> **Texto de origem**
===============

Para Moore, a magia é – acima de tudo – um construto de linguagem, um abracadabra de signos, um ato de reinvenção discursiva do mundo que altera a consciência do artista que dá origem a essa reinvenção e dos espectadores que a assistem, leem ou consomem. Nessa acepção, Moore tem defendido uma compreensão de magia que se ajusta à própria linguagem como formadora da nossa visão e da vivência do e no mundo. Assim, alterando a própria linguagem por meio da poesia, da arte e da narrativa, além de outros signos textuais, numéricos, visuais, musicais ou sensoriais, poderíamos alterar a própria realidade. William Blake, um dos mestres do mago de Northampton, prenunciou isso em seu O Matrimônio de Céu & Inferno, quando define a arte como “abertura das portas da percepção”.
Assim, se a realidade pode ser alterada por meio da linguagem e da arte, as religiões e crenças não passariam de poderosos amuletos, igualmente sagrados e ficcionais, tanto divinos quanto narrativos, sistemas imbuídos de sentido e fé. Partindo dessa acepção, Moore não tem qualquer problema em se autodefinir tanto como um mago quanto como um seguidor de Glycon, uma divindade ficcional criada pelo satirista de palco e picareta renomado Luciano de Samosata, que foi apresentada a ele por Steve Moore, também roteirista de quadrinhos e praticante de magia. Foi ao lado de Steve que Alan fundou a sociedade nada secreta “O Grande Teatro Egípcio de Maravilhas da Lua e da Serpente”, ainda na década de 1990. Enquanto Steve apresentava-se como um adorador da deusa grega lunar Selene, Alan dedicou sua magia à divindade romana e em forma de serpente Glycon, duas divindades que nem um nem outro tem qualquer problema de aceitar como igualmente reais e ficcionais.

===============

> **Dados apresentados**
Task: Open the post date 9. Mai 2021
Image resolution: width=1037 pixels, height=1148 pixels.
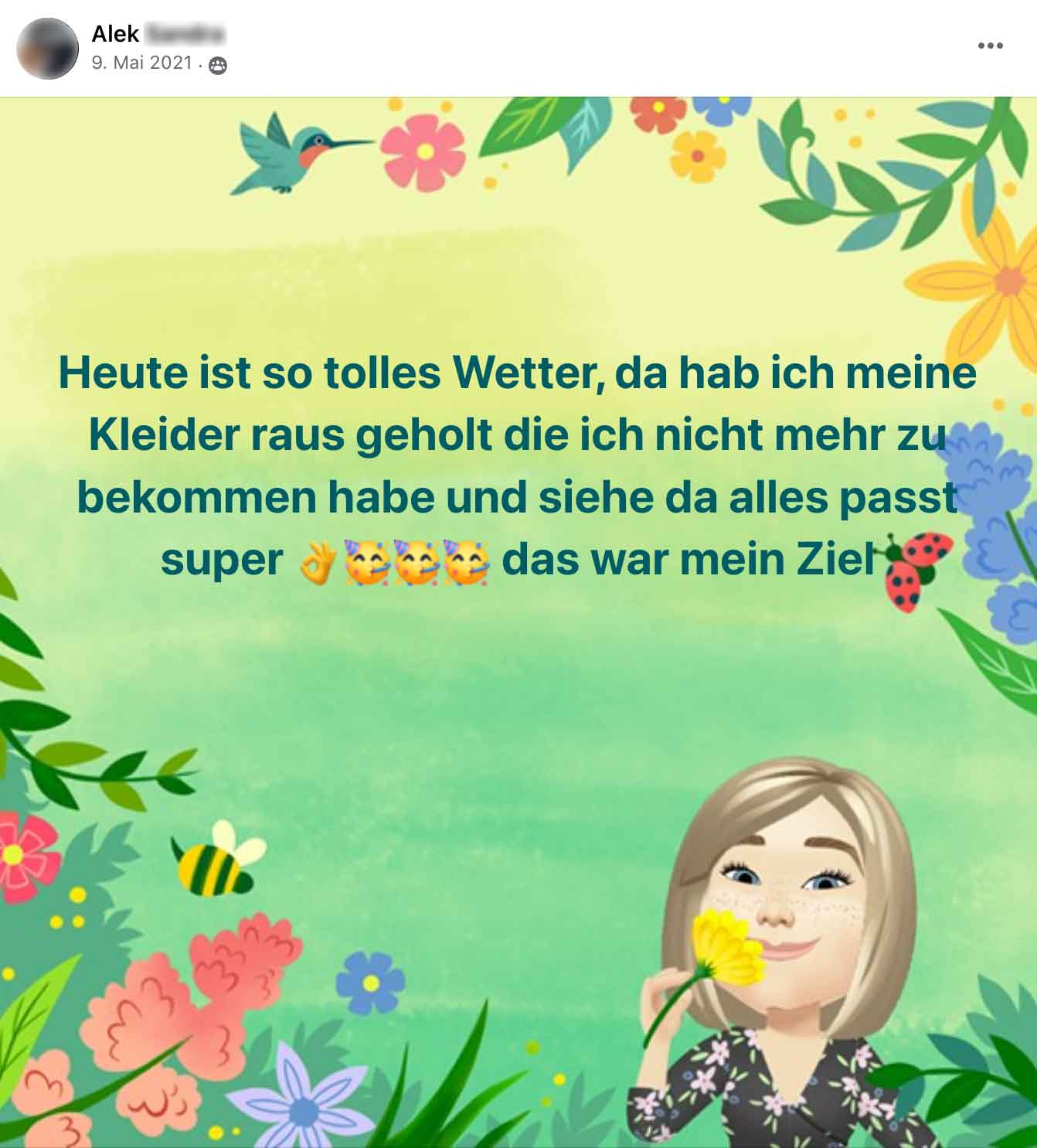Action: (x=141, y=63)
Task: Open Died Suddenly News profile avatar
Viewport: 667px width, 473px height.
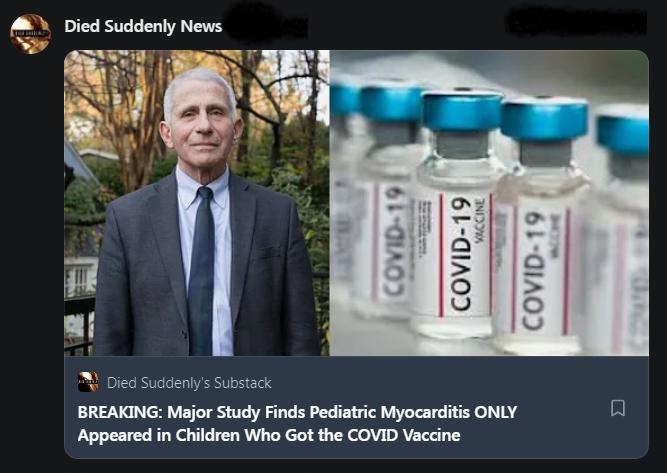Action: click(30, 34)
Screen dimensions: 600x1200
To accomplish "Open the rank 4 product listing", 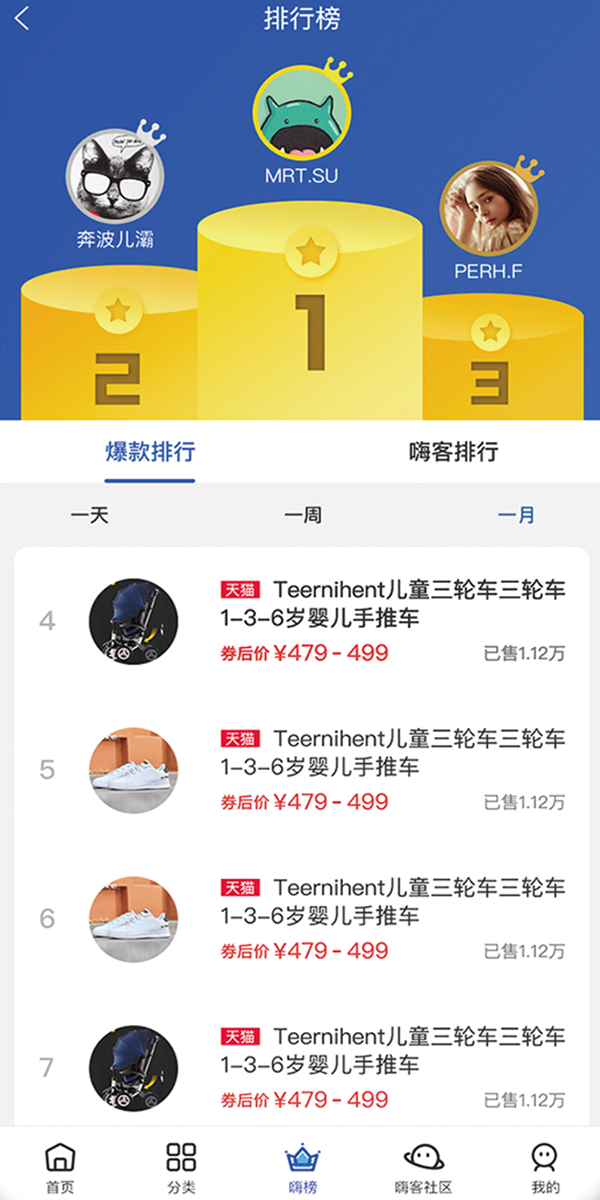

===============

> **Problema a resolver**
Por favor, continue o texto sobre Alan Moore e a magia logo após a última frase apresentada.

> **Resposta ao problema**
[…]
Por fim, a longa entrevista de Moore a Eddie Campbell é uma das mais completas reflexões do escritor sobre seu interesse por magia. Nela, Moore debate com Campbell sua formação como mago e como artista, a criação de obras que diretamente se relacionam com o tema – com destaque a Do Inferno, A Voz do Fogo e Promethea –, e um detalhamento de todas as suas performances até aquele momento, além de uma pequena mostra do seu projeto mais importante à época, seu épico quadrinistico pornográfico Lost Girls, em parceria com a artista Melinda Gebbie. Completa o volume, o caderno de esboços de Campbell para uma das seções mais oníricas e sensíveis de Serpentes & Escadas.
Aos leitores de Alan Moore, uma coisa é certa: há neste livro a comprovação de uma mente audaciosa, corajosa e plena em sua busca não apenas por espiritualidade quanto por excelência artística. Como em todos os seus trabalhos, não partiremos de Palavras, Magias e Serpentes incólumes, sem revisitar nossas mais pessoais e obscuras lembranças ou repensar, do presente ao passado, os espaços violentos, misteriosos e mágicos das nossas corroídas e alquebradas paisagens urbanas.
Quanto aos leitores do selo Magicae porventura não familiarizados com a obra de Moore, preparem-se para uma execução de magia que vem diretamente ao encontro de sua mente e de sua sensibilidade. Aqui, magia é sacralidade, corporeidade e consciência. Aqui, magia é revelação, imagem e poesia. E retomando Blake, um convite a ver o infinito no grão de areia depositado entre os vincos de nossos desgastados sapatos e a vivenciar a eternidade na fagulha de uma lembrança.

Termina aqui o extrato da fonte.